**Directions:**
In the records below, find the line that contains "For every named target in this 636×2576" and the line that contains "Esch-sur-Sûre (Esch am Lach) (497, 337)", then retype exactly those two lines and every line between them.
*** Dataset content Section Begins ***
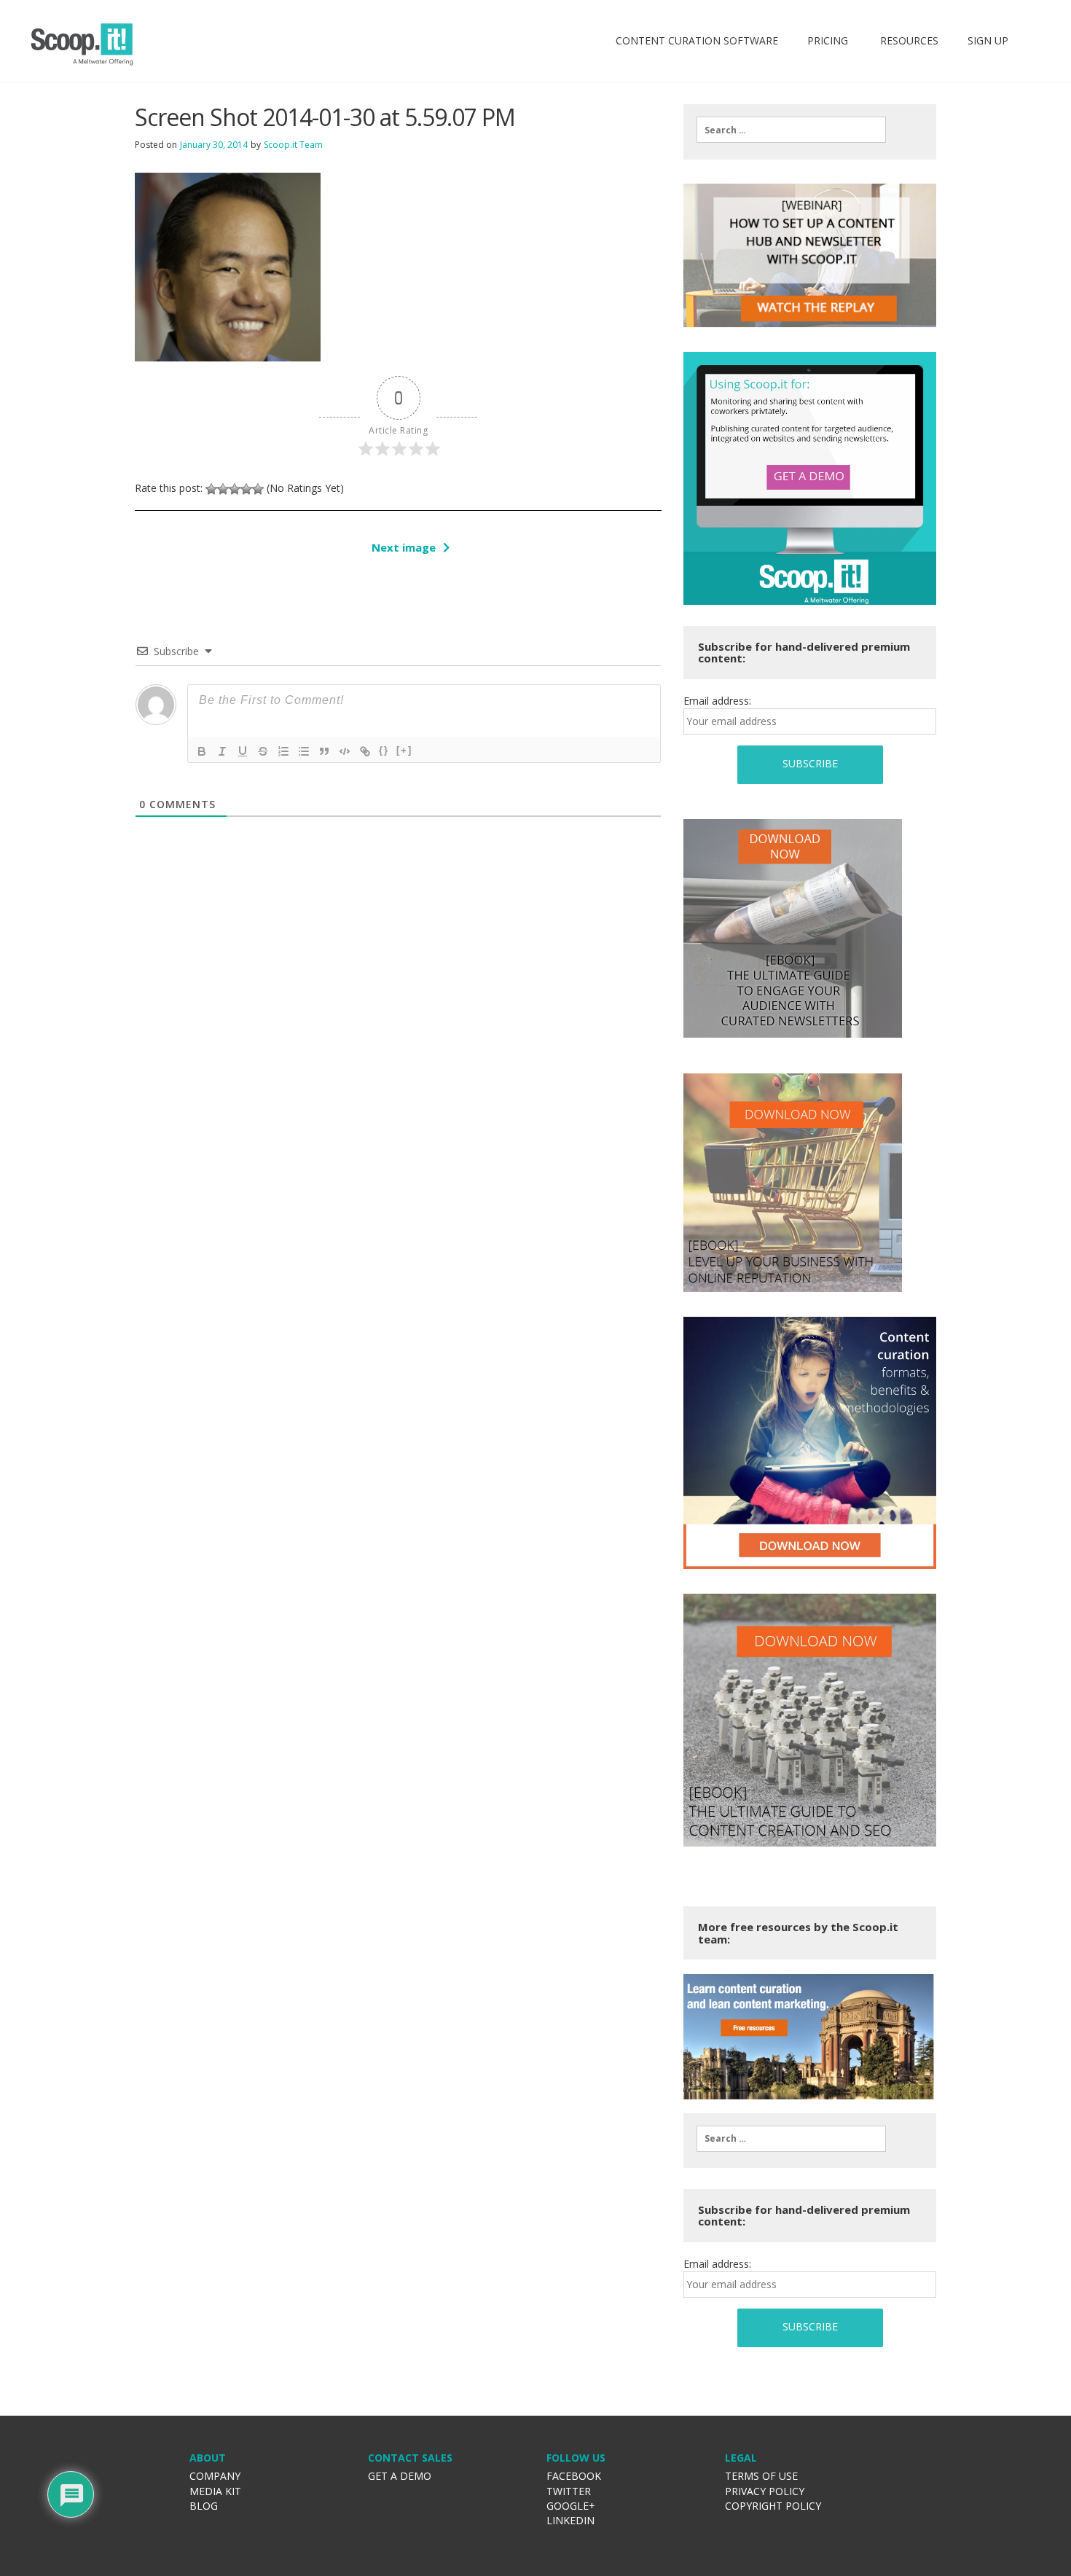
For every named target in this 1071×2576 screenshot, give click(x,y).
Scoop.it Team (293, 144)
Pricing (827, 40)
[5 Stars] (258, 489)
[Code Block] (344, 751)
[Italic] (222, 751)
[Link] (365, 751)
*** Dataset content Section Ends ***
*** Dataset content Section Begins ***
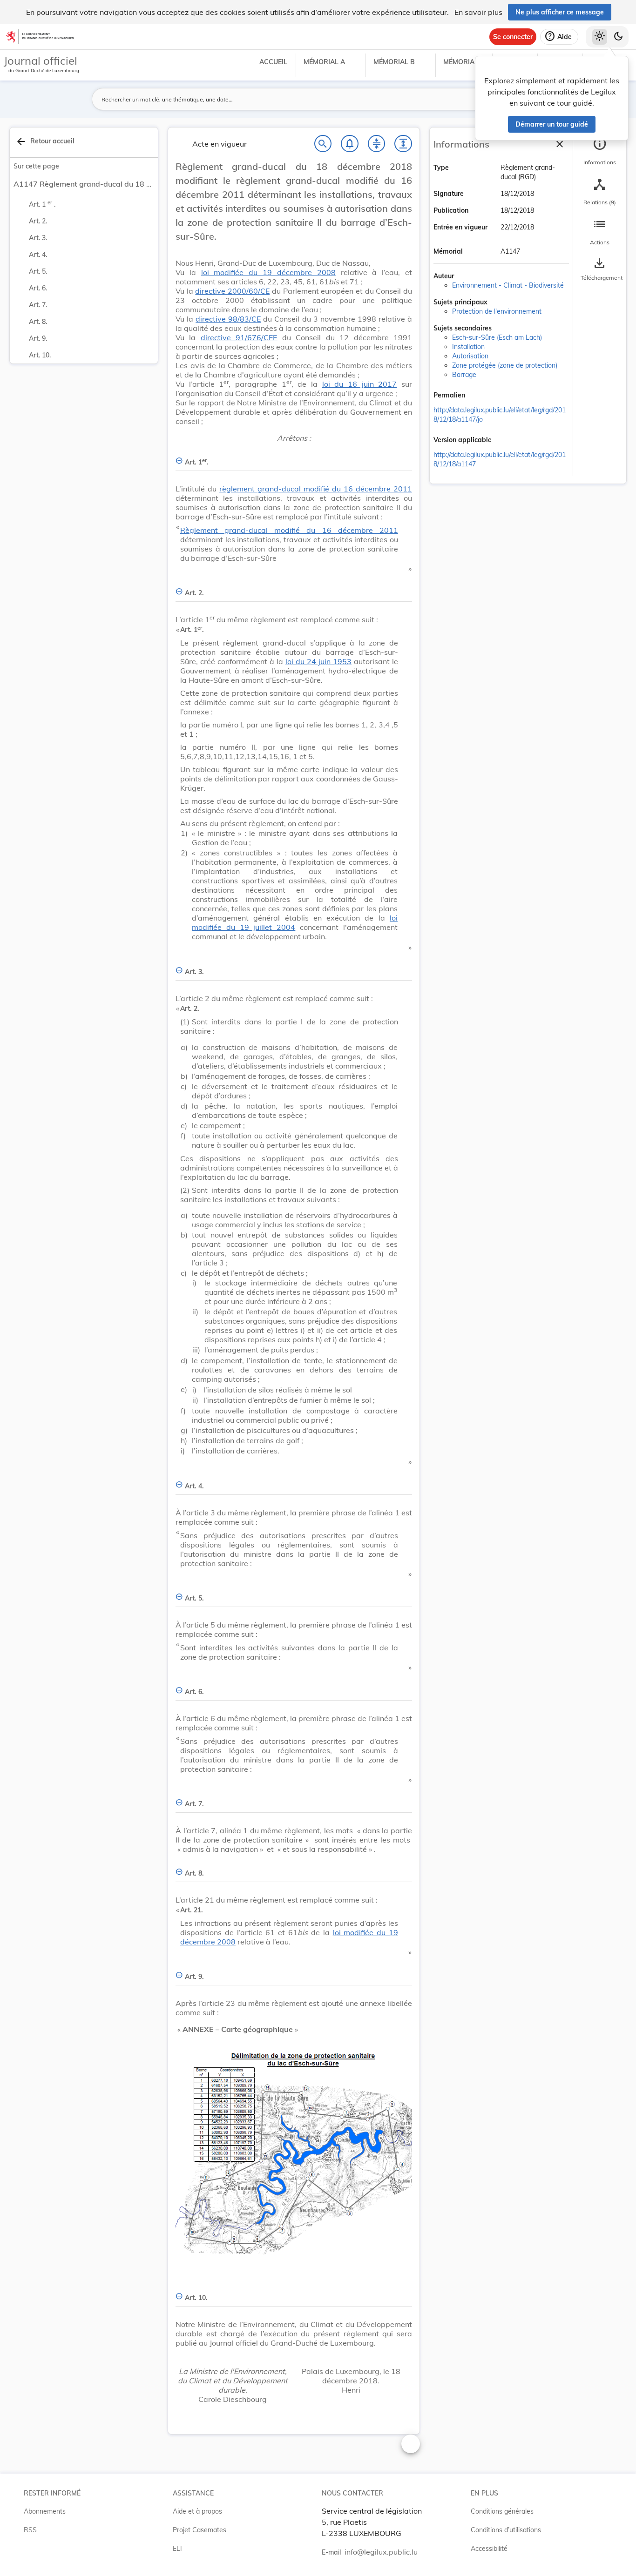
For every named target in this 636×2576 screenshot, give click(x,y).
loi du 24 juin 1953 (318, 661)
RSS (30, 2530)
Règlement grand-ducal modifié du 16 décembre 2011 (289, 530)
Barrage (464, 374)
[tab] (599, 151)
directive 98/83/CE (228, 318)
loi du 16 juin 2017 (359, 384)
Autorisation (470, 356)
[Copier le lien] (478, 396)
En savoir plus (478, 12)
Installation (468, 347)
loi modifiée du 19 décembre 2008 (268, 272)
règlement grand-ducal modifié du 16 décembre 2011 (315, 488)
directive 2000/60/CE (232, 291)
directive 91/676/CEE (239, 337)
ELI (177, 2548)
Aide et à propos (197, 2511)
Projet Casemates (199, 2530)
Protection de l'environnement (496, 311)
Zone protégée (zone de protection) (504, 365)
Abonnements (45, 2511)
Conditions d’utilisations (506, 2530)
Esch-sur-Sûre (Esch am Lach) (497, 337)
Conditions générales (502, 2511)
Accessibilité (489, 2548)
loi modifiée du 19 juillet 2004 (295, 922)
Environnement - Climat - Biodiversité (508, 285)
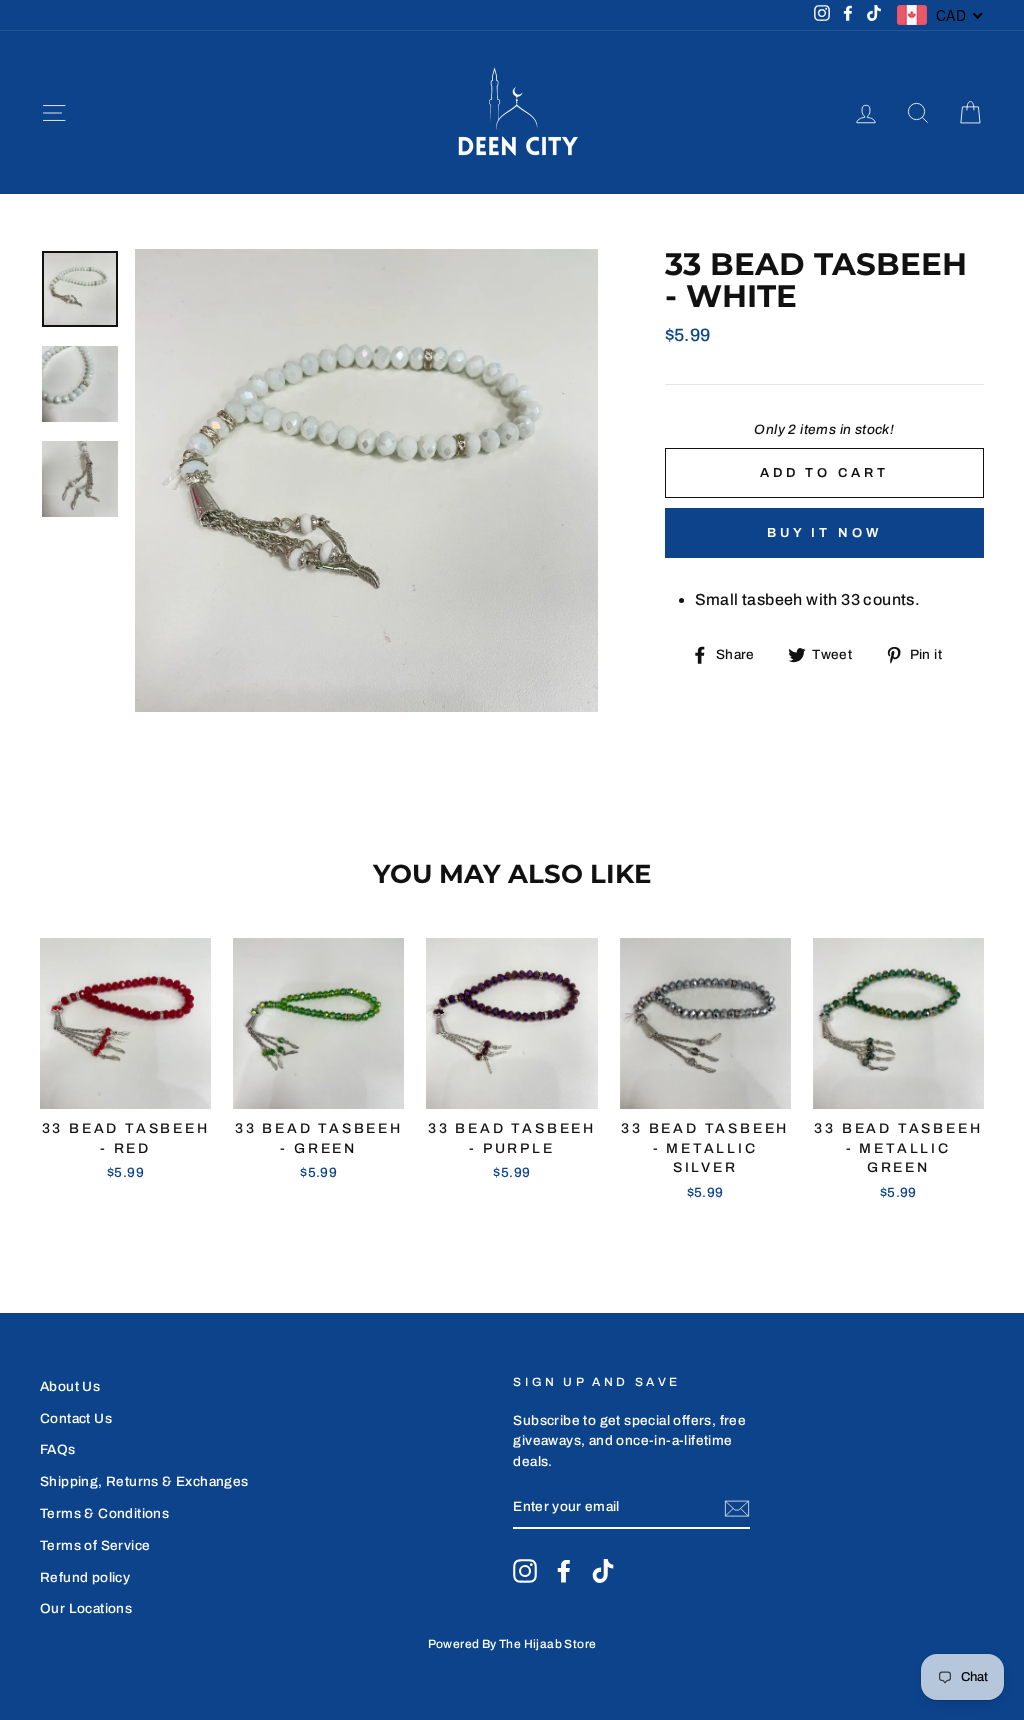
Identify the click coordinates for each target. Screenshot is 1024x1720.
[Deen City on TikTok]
*** Dataset content Section Ends ***
*** Dataset content Section Begins ***
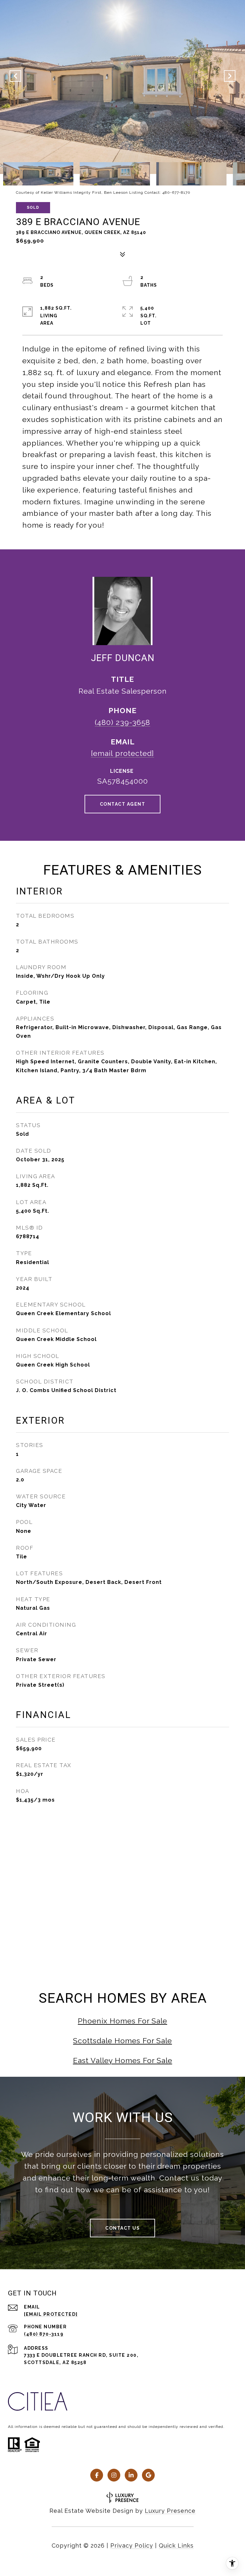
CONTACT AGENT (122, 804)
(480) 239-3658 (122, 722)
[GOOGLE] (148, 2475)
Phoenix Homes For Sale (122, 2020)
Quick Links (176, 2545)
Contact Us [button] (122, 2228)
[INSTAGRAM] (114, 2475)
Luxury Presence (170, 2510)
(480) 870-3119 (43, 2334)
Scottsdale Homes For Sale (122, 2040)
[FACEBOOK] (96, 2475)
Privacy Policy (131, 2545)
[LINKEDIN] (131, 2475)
*** Dataset content Section Ends ***
**Exercise solution:**
For every named target in this 636×2576 screenshot, give click(x,y).
loi du 24 juin 1953 (318, 661)
RSS (30, 2530)
Règlement grand-ducal modifié du 16 décembre 2011 (289, 530)
Barrage (464, 374)
[tab] (599, 151)
directive 98/83/CE (228, 318)
loi du 16 juin 2017 (359, 384)
Autorisation (470, 356)
[Copier le lien] (478, 396)
En savoir plus (478, 12)
Installation (468, 347)
loi modifiée du 19 décembre 2008 (268, 272)
règlement grand-ducal modifié du 16 décembre 2011 (315, 488)
directive 2000/60/CE (232, 291)
directive 91/676/CEE (239, 337)
ELI (177, 2548)
Aide et à propos (197, 2511)
Projet Casemates (199, 2530)
Protection de l'environnement (496, 311)
Zone protégée (zone de protection) (504, 365)
Abonnements (45, 2511)
Conditions d’utilisations (506, 2530)
Esch-sur-Sûre (Esch am Lach) (497, 337)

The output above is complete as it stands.